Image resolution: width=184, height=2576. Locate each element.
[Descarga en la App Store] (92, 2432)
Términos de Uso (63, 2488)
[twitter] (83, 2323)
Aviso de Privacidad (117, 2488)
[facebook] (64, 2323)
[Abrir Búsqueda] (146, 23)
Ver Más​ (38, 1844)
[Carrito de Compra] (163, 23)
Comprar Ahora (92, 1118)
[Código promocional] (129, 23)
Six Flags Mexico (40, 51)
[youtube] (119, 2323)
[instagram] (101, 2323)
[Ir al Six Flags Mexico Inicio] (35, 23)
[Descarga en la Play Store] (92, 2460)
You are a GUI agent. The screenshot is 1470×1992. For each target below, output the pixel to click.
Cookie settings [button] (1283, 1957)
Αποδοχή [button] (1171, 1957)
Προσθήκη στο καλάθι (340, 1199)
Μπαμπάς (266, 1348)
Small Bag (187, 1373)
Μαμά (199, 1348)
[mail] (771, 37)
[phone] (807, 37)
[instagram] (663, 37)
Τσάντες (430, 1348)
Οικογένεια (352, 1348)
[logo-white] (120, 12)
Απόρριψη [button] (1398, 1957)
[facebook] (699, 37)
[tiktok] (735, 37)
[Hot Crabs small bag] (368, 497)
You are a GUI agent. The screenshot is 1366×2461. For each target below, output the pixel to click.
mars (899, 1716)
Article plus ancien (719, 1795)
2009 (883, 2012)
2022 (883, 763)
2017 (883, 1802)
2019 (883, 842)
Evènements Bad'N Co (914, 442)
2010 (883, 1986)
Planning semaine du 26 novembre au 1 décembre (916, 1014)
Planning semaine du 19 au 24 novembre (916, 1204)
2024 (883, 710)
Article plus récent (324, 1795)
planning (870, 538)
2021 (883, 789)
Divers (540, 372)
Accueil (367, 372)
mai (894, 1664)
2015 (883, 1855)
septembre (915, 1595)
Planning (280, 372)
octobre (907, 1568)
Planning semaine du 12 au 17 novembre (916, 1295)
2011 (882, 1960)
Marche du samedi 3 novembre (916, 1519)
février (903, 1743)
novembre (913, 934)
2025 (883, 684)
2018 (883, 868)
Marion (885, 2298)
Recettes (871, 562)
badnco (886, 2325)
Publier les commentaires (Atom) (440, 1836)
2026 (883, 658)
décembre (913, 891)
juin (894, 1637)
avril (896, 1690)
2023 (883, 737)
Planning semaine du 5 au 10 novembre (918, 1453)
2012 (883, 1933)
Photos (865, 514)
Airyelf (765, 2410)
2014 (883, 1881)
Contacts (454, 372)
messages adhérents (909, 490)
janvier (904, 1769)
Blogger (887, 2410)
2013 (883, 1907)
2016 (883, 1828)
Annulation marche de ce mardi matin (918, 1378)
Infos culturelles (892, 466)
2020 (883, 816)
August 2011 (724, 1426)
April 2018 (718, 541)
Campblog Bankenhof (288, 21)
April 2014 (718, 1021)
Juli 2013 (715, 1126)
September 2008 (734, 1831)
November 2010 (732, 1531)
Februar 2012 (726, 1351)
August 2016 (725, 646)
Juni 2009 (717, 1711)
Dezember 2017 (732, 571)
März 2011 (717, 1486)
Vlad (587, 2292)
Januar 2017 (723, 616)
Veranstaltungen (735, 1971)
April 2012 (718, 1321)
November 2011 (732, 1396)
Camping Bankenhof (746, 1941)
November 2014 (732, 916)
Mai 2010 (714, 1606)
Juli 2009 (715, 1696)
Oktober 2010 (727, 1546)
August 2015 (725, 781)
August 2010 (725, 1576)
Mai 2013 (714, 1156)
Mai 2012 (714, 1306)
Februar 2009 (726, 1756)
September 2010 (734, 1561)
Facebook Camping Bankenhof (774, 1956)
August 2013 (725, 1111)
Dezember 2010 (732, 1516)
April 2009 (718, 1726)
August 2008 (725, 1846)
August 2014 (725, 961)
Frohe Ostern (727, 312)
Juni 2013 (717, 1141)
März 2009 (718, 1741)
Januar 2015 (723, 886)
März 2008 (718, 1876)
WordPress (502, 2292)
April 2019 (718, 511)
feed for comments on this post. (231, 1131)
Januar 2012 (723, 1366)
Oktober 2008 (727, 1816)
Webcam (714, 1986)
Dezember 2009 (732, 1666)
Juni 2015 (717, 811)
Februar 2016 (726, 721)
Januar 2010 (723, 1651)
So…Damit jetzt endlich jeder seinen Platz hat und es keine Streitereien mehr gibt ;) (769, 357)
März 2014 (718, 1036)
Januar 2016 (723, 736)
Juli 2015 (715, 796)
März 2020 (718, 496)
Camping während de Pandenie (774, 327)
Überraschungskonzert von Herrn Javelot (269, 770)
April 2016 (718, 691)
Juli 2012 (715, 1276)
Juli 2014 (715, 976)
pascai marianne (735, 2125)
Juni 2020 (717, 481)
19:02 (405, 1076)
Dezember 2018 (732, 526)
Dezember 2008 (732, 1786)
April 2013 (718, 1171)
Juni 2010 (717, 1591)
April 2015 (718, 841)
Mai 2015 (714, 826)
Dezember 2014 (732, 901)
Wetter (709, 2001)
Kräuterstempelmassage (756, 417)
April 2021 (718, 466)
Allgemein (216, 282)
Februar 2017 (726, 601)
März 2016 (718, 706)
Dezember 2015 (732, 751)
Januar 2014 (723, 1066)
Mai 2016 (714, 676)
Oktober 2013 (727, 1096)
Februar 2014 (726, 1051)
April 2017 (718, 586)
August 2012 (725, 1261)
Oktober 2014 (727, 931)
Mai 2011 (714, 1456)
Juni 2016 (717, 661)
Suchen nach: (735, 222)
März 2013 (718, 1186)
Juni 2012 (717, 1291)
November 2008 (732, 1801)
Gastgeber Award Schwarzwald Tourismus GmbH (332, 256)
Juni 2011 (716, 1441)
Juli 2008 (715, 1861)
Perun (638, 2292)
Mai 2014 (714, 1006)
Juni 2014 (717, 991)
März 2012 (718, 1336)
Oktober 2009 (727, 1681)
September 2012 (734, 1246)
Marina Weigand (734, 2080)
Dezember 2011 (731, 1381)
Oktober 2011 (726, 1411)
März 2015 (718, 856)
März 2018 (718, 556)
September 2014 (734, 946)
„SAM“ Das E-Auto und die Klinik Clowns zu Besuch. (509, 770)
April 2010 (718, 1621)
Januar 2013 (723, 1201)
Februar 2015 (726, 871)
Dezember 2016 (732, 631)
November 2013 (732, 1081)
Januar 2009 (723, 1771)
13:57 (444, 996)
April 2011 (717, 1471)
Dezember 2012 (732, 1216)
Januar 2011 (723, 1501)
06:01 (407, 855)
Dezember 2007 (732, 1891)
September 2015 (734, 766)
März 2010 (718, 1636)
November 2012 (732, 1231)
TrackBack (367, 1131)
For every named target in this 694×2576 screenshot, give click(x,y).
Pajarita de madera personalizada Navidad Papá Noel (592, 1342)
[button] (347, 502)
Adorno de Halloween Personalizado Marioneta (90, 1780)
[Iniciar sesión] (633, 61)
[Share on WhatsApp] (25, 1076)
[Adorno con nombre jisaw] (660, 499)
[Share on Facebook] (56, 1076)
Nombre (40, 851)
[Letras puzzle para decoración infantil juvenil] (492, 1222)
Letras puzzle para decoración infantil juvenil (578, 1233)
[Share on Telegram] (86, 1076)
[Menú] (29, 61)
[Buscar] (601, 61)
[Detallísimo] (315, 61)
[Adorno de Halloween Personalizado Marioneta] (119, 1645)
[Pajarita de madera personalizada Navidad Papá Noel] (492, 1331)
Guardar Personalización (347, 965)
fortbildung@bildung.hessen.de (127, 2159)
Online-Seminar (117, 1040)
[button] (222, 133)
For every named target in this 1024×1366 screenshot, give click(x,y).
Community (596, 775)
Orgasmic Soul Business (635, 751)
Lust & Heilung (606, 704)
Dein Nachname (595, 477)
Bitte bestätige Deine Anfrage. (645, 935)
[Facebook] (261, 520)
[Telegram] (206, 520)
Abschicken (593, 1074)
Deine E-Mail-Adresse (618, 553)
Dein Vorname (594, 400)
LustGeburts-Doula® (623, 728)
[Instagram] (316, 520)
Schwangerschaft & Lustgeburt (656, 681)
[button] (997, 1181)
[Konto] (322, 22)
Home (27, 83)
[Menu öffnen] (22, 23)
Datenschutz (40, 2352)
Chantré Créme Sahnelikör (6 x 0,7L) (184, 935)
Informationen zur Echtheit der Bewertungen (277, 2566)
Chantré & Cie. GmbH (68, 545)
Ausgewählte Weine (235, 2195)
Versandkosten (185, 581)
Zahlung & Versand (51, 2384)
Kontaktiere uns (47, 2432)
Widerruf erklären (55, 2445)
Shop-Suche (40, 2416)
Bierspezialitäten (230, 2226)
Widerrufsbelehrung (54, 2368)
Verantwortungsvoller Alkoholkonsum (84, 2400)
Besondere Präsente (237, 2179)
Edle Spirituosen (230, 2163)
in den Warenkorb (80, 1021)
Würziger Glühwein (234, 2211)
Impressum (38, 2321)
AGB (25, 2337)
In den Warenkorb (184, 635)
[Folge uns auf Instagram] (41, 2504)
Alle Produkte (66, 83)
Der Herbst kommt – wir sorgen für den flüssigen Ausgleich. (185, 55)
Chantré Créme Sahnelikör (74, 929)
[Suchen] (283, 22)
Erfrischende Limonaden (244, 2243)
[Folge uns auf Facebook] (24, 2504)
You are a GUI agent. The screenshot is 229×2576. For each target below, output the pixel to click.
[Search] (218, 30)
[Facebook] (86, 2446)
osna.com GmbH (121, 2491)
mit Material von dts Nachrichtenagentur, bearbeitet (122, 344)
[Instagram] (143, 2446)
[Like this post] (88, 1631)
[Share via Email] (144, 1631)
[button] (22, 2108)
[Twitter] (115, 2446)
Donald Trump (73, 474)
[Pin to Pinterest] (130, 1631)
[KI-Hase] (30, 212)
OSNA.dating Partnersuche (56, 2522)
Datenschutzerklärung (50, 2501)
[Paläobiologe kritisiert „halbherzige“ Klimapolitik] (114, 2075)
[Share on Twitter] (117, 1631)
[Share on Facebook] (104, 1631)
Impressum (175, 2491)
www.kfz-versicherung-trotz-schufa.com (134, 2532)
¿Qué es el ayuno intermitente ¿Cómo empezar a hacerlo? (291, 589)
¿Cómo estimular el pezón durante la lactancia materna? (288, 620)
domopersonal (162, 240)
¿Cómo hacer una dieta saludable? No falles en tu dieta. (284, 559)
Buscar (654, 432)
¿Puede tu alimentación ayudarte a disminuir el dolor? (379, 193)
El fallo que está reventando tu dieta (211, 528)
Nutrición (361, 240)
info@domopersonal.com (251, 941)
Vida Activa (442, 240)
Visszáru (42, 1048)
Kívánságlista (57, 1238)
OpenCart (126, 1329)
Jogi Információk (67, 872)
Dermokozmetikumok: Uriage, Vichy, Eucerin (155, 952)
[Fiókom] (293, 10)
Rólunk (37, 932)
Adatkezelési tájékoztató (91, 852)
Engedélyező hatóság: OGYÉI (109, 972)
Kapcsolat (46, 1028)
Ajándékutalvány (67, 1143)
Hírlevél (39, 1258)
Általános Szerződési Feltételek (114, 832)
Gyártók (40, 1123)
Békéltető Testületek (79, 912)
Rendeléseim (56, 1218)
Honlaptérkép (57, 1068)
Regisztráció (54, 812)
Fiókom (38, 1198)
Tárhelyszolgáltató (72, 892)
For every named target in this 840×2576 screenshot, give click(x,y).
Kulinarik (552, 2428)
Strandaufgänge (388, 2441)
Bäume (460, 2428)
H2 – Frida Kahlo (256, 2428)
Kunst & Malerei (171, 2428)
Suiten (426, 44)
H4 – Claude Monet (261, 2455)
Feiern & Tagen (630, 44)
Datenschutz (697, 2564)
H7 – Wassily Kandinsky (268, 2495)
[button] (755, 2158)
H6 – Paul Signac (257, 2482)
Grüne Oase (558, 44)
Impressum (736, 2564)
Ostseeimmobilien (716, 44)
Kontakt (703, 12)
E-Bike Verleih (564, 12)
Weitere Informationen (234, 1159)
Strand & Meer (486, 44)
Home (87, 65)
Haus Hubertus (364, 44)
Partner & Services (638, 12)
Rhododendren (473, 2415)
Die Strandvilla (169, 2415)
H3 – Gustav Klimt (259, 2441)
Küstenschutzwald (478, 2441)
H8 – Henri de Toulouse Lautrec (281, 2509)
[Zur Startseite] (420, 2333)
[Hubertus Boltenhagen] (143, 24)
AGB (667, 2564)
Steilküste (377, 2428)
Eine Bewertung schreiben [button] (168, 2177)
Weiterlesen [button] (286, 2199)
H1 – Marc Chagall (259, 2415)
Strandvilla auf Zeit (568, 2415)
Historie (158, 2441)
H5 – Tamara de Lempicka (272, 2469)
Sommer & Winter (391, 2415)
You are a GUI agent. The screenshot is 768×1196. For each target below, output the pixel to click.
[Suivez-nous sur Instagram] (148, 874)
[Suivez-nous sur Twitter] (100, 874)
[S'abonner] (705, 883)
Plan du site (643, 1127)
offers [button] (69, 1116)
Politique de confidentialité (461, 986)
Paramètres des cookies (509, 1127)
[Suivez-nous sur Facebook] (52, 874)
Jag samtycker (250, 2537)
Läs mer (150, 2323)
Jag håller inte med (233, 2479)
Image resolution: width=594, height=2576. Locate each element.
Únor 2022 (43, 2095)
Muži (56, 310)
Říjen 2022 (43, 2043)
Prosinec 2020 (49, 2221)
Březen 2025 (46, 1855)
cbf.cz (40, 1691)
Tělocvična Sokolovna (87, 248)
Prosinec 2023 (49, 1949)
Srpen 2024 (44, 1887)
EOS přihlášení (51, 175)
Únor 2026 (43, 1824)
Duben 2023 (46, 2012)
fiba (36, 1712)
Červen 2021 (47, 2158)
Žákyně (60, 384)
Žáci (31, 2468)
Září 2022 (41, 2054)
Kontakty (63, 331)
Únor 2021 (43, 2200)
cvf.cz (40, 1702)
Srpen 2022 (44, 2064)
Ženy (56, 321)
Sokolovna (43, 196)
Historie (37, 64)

———

-- Work task --
Go through the listing above and write out exactly the lines starting with the one holding "Planning semaine du 5" and running through the one holding "Juli 2013 (715, 1126)", ends included, and no others.

-- Result for this exercise --
Planning semaine du 5 au 10 novembre (918, 1453)
2012 (883, 1933)
Photos (865, 514)
Airyelf (765, 2410)
2014 (883, 1881)
Contacts (454, 372)
messages adhérents (909, 490)
janvier (904, 1769)
Blogger (887, 2410)
2013 (883, 1907)
2016 (883, 1828)
Annulation marche de ce mardi matin (918, 1378)
Infos culturelles (892, 466)
2020 (883, 816)
August 2011 (724, 1426)
April 2018 (718, 541)
Campblog Bankenhof (288, 21)
April 2014 (718, 1021)
Juli 2013 (715, 1126)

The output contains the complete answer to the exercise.